Si ce dernier a puisé son inspiration dans le nazisme, le fascisme et le stalinisme pour décrire une société future gouvernée par un totalitarisme belliqueux et répressif, Huxley a projeté une société au totalitarisme sournois et séducteur dont le fondement repose sur une reproduction humaine gouvernée par la technique.
L’Europe de la première moitié du XXe siècle voit ainsi l’émergence d’auteurs de science-fiction qui s’ignorent – et qui refusent ce titre – s’ériger contre la science. Ce paradoxe peut s’expliquer par le fait que le genre science-fictif est celui qui, plus que tout autre, permet d’utiliser l’art littéraire comme substrat d’une réflexion plus profonde sur l’humanité, son devenir et son rapport avec la science.
Pour commencer, coupons court à toute possibilité de remise en question de l’appartenance du Meilleur des mondes au genre qu’est la science-fiction. Nous pourrions indiquer qu’il est considéré comme un classique par de nombreux ouvrages de référence : Annick Beguin, Les 100 principaux titres de la science-fiction ; Lorris Murail, Les Maîtres de la science-fiction ; Stan Barets, Le science-fictionnaire ; Gilbert Millet et Denis Labbé, La Science-fiction ; etc. Mais cela n’expliquerait en rien le consensus.
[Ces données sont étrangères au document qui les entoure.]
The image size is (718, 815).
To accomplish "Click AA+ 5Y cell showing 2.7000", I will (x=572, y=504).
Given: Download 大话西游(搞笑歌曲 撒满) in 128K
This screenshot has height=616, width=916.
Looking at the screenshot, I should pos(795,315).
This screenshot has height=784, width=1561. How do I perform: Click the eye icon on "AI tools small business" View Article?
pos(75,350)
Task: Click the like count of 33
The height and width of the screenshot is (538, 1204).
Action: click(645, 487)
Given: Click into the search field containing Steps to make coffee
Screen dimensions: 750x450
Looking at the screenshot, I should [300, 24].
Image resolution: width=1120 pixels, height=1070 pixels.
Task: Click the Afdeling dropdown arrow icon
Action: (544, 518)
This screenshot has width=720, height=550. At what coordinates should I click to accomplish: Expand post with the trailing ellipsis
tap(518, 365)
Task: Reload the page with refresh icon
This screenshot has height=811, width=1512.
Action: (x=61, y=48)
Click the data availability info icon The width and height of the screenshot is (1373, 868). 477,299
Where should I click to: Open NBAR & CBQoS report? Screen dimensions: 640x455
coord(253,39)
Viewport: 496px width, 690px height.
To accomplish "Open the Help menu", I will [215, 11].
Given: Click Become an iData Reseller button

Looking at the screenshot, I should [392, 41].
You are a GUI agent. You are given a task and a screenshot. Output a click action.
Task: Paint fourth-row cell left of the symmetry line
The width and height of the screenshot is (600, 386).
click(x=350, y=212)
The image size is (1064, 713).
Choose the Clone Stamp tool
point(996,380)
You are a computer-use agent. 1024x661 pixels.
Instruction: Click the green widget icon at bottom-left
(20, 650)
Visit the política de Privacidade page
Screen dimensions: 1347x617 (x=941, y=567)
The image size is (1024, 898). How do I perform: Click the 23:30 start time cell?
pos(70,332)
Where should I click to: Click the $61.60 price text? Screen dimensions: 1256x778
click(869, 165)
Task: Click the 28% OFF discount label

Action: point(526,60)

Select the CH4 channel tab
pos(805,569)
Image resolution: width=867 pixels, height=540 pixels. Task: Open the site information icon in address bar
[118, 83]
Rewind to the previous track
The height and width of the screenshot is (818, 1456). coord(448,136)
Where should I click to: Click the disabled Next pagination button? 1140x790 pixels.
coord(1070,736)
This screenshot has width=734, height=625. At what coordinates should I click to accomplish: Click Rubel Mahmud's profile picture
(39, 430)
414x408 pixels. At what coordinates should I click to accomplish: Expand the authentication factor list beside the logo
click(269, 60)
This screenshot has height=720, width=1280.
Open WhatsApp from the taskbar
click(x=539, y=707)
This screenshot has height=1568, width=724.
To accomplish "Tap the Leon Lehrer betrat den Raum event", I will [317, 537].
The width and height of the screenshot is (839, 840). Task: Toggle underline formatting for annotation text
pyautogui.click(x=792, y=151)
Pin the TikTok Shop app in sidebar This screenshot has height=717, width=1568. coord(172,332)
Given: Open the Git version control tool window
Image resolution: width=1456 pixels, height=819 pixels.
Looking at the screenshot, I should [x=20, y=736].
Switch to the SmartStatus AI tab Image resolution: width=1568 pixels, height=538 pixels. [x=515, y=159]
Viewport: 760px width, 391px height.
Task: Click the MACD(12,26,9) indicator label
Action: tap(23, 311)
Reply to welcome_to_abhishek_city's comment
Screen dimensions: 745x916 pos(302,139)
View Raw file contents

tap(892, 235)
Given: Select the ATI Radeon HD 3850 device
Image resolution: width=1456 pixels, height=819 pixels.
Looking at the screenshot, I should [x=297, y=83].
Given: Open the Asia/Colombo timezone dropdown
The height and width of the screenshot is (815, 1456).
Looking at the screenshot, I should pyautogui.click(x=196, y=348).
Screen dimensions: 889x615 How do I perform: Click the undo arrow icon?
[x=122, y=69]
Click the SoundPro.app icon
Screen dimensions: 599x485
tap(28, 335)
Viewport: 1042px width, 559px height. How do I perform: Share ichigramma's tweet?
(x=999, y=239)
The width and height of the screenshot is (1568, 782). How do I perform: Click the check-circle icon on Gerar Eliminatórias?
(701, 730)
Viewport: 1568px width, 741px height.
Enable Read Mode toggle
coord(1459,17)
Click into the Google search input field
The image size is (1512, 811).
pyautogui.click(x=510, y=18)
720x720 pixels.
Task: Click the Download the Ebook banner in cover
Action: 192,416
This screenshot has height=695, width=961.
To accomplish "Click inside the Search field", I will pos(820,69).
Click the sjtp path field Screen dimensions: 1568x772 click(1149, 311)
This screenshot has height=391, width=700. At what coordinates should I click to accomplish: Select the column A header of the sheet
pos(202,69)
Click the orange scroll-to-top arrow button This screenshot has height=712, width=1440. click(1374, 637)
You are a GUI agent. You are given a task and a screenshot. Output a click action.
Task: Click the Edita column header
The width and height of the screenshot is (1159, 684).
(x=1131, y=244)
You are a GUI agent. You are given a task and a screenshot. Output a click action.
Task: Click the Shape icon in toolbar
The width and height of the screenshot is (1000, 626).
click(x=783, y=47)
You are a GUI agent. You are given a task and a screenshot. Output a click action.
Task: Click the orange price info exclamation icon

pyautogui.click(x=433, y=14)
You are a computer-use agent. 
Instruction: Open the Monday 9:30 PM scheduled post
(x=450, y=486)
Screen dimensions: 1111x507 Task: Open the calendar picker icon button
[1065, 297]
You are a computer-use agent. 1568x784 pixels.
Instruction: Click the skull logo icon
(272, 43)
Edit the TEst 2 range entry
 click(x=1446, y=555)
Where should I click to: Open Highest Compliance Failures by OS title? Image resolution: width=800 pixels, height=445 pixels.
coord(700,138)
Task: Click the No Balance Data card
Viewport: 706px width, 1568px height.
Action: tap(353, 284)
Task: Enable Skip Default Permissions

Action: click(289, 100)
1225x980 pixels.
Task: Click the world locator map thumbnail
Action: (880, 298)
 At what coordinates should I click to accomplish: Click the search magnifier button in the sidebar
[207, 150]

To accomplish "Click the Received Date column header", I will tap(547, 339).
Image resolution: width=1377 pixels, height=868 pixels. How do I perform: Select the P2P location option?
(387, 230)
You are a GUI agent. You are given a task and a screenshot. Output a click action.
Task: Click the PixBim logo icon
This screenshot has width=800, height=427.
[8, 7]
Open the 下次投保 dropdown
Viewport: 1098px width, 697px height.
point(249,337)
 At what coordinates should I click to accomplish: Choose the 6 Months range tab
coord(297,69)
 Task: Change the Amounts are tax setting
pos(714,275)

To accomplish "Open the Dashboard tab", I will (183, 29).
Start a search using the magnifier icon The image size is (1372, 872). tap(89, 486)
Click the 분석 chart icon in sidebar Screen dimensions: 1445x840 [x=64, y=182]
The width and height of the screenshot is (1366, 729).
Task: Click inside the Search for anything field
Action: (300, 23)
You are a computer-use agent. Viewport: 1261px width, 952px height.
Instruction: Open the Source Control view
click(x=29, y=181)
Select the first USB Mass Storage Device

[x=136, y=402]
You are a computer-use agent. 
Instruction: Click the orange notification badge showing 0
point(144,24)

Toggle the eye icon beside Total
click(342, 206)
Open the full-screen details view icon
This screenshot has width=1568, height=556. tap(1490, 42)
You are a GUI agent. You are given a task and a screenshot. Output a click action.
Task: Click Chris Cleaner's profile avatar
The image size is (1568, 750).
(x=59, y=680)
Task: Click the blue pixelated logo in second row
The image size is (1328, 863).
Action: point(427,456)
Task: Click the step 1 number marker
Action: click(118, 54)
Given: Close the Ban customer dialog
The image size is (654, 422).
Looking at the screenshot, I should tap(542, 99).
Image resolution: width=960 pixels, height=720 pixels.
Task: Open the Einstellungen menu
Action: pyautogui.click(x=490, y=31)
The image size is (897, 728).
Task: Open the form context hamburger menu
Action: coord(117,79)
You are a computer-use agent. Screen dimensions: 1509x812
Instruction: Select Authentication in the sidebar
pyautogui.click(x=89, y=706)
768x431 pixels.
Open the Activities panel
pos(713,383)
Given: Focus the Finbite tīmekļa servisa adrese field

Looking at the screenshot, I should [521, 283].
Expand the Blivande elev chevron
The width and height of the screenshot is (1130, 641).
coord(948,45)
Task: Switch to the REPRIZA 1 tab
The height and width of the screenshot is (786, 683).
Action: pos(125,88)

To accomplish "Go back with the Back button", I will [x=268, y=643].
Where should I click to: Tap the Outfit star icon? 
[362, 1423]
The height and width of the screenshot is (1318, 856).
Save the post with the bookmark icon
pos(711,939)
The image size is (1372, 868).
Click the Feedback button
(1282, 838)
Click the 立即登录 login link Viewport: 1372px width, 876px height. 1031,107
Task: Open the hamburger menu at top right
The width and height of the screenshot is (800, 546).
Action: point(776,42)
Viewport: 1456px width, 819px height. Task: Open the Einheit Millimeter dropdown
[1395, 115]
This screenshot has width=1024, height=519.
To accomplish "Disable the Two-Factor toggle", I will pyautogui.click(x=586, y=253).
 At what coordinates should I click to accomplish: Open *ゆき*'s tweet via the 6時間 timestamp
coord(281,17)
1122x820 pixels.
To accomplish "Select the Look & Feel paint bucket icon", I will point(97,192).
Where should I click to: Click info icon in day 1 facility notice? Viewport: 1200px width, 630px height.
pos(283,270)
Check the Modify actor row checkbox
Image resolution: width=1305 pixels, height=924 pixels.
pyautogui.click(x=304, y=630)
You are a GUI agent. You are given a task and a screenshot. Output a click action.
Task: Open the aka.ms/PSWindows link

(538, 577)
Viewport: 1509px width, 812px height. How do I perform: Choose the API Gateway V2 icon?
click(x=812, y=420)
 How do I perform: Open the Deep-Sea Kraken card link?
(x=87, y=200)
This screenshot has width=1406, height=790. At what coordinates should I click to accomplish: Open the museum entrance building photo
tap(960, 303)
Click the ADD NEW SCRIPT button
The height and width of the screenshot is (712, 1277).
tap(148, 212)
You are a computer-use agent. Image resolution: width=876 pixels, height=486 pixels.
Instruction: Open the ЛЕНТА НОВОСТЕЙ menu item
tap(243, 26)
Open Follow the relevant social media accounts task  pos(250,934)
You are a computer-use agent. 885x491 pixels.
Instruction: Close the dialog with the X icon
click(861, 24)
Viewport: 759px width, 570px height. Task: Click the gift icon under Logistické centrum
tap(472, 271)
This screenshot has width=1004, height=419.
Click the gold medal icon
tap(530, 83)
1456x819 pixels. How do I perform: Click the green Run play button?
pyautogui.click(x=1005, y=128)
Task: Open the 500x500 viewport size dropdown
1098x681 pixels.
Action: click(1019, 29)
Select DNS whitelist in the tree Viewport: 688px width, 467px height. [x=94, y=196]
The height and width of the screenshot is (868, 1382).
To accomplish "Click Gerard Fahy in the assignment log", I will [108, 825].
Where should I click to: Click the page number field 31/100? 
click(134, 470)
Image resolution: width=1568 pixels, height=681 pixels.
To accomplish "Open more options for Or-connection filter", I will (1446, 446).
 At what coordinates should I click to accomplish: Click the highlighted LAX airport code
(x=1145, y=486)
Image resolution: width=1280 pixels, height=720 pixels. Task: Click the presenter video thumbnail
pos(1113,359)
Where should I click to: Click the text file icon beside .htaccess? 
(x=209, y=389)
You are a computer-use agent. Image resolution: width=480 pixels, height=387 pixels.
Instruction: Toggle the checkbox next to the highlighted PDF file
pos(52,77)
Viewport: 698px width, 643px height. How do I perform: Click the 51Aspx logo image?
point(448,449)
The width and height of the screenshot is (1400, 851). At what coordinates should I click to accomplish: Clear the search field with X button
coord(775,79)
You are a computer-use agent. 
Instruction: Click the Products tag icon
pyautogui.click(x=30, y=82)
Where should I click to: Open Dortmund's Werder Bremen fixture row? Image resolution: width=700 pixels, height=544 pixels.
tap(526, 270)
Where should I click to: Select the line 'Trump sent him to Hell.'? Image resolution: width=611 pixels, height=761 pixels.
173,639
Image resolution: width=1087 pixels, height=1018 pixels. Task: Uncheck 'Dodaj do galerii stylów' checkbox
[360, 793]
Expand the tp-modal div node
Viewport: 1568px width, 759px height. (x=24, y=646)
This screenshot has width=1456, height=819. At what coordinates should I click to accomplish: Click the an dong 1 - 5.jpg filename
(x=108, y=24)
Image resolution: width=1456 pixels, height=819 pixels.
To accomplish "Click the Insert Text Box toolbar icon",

Dès les premières lignes, l’action se situe explicitement dans le futur : en l’an 632 après Ford, soit en l’an 2540 de notre ère. La chronologie inventée par Huxley pour décrire ce nouveau monde suffit déjà à rattacher l’œuvre au genre science-fictif. En prenant comme point de départ du calendrier la vie d’Henry Ford, la société futuriste opère non seulement une sacralisation de cet industriel réel et contemporain d’Huxley, mais établit également une scission entre deux ères temporelles distinctes, dont la plus ancienne est considérée, en une logique évolutionniste simpliste et linéaire, comme arriérée.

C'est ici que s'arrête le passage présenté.